各組合員とも多忙な中、特に忙しく働く旅館の若手経営者がなかなか経営を勉強する機会を得られないことを課題に感じていたのが、協同組合の音成貴道代表理事。自身はしばらく外に出て違う仕事を経験し、例えば「損益分岐点分析とは何か」といった財務知識も持っていた音成氏は、黒川温泉の将来を担う若手たちも経営を学ぶ機会が必要ではないかと感じていた。
音成 貴道 氏
そんな時、2021年秋に同組合を訪れたのが、商工中金熊本支店の伊藤氏。最初に話をしたときは「普通の印象」(音成氏)しかなかったが、その後で伊藤氏が黒川温泉の課題をまとめたレポートを見て考えを改めた。「事実を調べてまとめただけでなく、そこに自分でも考えていたが口にはしていなかった視点や、新しい戦略が書かれていたのが印象に残りました」と、音成氏は話す。そこで伊藤氏に頼んだのが勉強会の開催。全国組織である商工中金にはホテル旅館業界に詳しい人材もいると聞き、ぜひ実例も含めてセミナーを開催してほしいと相談した。
後藤 麻友 氏
穴井 実沙 氏
実際にセミナー開催にこぎつけたのは2022年6月。財務と旅館業ならではのマーケティングという2つのテーマについて、9月まで3回に分けて3時間ずつセミナーを開催した。特に40代の若手を中心に、多い時には15人ほどが参加した。
穴井 実沙 氏
最近、本格的に経営を学び始めたという「お宿のし湯」の若女将、穴井実沙氏は、旅館向けのセミナーと聞いてぜひ受講したいと考えた。会計の初歩から予算の立て方、分析について学んだことを生かし、これから自社の経営計画書を作ろうと考えている。協同組合の研修部を担当している「旅館 山河」の若女将、後藤麻友氏も「家業を継ぐに当たって自社の経営の特徴を理解したい」と考えてセミナーに参加。
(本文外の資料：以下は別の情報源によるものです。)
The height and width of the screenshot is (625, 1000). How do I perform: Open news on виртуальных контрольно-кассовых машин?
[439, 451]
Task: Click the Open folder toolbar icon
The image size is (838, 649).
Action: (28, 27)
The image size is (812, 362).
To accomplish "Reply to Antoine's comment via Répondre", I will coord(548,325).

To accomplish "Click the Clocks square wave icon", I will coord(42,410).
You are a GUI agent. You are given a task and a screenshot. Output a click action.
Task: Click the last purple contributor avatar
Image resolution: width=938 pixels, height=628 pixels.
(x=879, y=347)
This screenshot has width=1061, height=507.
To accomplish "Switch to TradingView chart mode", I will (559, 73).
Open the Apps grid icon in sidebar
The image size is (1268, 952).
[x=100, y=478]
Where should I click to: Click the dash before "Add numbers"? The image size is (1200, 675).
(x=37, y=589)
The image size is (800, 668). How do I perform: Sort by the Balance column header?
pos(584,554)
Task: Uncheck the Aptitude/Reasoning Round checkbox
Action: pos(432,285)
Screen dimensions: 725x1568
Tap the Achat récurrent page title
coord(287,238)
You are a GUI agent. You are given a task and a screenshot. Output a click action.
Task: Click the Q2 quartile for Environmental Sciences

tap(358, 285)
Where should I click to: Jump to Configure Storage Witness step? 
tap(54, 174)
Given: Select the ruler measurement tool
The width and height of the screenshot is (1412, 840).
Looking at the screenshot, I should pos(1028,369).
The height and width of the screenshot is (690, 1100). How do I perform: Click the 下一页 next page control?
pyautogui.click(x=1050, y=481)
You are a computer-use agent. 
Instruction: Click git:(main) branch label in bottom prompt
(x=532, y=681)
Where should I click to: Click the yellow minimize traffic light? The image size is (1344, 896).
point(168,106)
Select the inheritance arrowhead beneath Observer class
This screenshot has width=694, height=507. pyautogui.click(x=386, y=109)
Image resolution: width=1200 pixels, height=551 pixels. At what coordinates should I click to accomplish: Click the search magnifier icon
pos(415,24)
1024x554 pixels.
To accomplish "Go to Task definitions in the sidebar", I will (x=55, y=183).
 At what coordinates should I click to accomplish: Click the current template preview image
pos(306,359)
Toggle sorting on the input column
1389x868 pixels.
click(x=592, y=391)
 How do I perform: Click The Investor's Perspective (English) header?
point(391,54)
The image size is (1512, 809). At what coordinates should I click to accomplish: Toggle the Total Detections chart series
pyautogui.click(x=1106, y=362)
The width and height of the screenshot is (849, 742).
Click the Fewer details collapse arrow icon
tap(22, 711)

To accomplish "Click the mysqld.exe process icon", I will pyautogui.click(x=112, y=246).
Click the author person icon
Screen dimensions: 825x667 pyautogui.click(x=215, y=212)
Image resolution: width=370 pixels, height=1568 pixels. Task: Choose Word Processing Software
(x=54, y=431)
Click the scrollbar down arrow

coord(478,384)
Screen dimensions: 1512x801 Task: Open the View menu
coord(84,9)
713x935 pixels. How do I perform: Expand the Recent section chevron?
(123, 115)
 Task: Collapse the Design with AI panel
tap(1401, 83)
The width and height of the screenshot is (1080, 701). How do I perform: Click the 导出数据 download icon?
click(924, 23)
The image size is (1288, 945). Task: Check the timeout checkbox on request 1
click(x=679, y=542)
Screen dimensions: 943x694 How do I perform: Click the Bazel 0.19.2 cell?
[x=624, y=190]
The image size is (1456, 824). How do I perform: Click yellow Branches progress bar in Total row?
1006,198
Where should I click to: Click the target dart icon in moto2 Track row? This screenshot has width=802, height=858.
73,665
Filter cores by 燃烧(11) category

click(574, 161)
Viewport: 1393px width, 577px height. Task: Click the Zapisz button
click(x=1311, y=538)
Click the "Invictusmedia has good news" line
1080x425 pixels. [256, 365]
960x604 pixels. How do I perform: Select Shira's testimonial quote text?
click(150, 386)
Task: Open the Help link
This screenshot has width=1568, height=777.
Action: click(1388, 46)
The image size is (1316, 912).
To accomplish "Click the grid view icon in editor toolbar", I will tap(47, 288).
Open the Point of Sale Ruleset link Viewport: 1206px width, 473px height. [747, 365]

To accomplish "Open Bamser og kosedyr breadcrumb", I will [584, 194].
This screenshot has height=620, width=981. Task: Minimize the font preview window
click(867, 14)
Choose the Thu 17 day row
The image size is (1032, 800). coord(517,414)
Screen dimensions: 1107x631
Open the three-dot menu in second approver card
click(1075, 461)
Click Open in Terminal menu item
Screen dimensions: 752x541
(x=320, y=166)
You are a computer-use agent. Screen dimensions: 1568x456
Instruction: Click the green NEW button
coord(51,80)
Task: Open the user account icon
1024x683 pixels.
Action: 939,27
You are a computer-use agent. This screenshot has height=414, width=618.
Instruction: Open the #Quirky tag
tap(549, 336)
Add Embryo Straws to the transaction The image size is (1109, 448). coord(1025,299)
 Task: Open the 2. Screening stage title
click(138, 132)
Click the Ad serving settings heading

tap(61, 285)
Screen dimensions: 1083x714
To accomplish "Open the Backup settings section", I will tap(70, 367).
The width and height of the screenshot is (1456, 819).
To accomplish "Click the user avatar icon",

観光のトレンドだけでなく財務面からも考えるきっかけとなり、さっそく季節に合わせた料金設定などに知識を生かしている。「参加者の中にはためになったという人も、難しくてパンクしそうだという人もいましたが、こうした視点が大事だという気づきのきっかけになったと思います」と音成氏は満足そうに話す。
後藤 麻友 氏
セミナーだけにとどまらず、協同組合ではこれからさらに商工中金との協力関係を広げていくことも考えているという。音成氏が検討しているのは、黒川温泉共通のレストランの開設とそれに伴う「泊食分離」の実施だ。旅館業の大きな課題の中には人手不足もある。地域で連携して黒川温泉ならではの食事を提供できる施設を作ることができれば、各旅館の抱えるそうした課題の緩和にも役立つだろう。「組合員の中にはまたマーケティングの話を聞きたいという声もあります。これからも商工中金とはいろいろな面でお付き合いしていければと考えています」と音成氏は話している。
【写真2】黒川温泉では看板のデザインを統一するなど地域一体のブランディングを行っている。
【写真3】冬季に行っている「湯あかり」ライトアップ。球体状の「鞠灯篭」約300個と、筒状で高さ2mほどの「筒灯篭」を、自然の景観に溶け込むように配置している。